There’s a decent amount of flexibility in using the points you earn with the AARP card. Here are your options:
- Cash: Get cash direct deposited into your checking or savings account, or applied as a statement credit. A point has a value of 1 cent when redeemed for cash back.
- AARP membership: AARP membership gives adults 50 or older access to an array of discounts. You can redeem points at a rate of 1 cent per point for memberships of one, three, or five years, which cost between $12 to $63.
- Gift cards: You can redeem points for gift cards at 1 cent per point.
- Travel: You get 10% more value from redeeming points for travel via the Chase Travel Center phone number. The same 2,500 points you’d use to purchase a $25 gift card are worth $27.50 when used for travel, and you can use points to partially pay for travel.
When looking at rewards cards, you’ll want to find programs where points are worth at least 1 cent. Based on that rule of thumb, the AARP Card from Chase provides several valuable options for using your points.
How to Get the Most Out of This Card
Achieve the new-cardholder bonus by putting all your dining and gas purchases on this card. For instance, if you spend $100 per month on gas and $150 per month on dining out, you’ll meet the $500 minimum spend in just two months. Plus, you’ll get 3 points per dollar in both categories, totaling $15 of cash back.
To squeeze the most value out of your points, use them to book a trip through the Chase Travel Center phone line. If you decide to travel internationally, though, take along an alternate card that has no foreign transaction fee.
Because this card has no outstanding financing offers, this isn’t a good card to use if you carry a balance. Like many rewards cards, it has an above-20% maximum APR, and any interest charges you incur will outweigh your rewards earnings.

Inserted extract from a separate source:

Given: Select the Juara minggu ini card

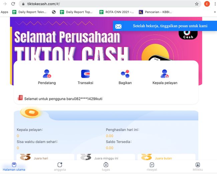Looking at the screenshot, I should 106,157.
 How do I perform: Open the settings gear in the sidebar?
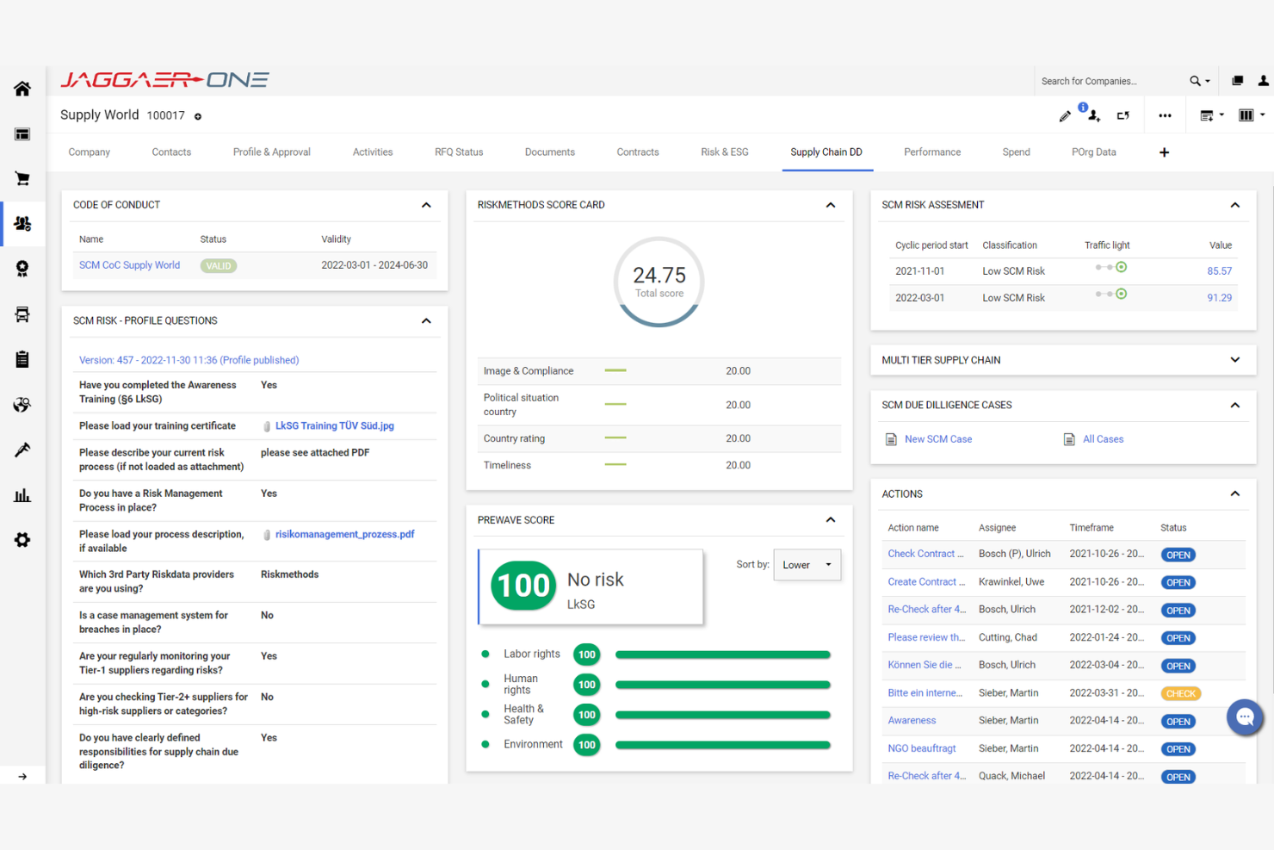(22, 540)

AARP Card from Chase’s Other Features
- Extended warranties
- Insurance for stolen or damaged purchases
Chase ranked fourth in J.D. Power’s 2020 U.S. Credit Card Satisfaction Study, scoring 809 of a possible 1,000 points. That score put it just below the industry average of 810.
When it comes to online and mobile access Chase was third in the 2020 J.D. Power U.S. Credit Card Mobile App Satisfaction Study. Chase customers have 24/7 access to customer service and you can keep track of your credit score with Chase’s CreditJourney service, for free.
In addition to standard security features like fraud alerts and zero liability, the AARP Card from Chase offers free emergency card replacement.
This is an inexpensive card for regular use with few surprises. In fact, the late fees are really low. They’re based on your balance, so if you’re late paying your balance of less than $750, the fee is $15. For balances of $750 or more, the late fee is up to $35, which is lower than the typical $38-$39 maximum late fee across the industry. The main fee to watch out for is the foreign transaction fee.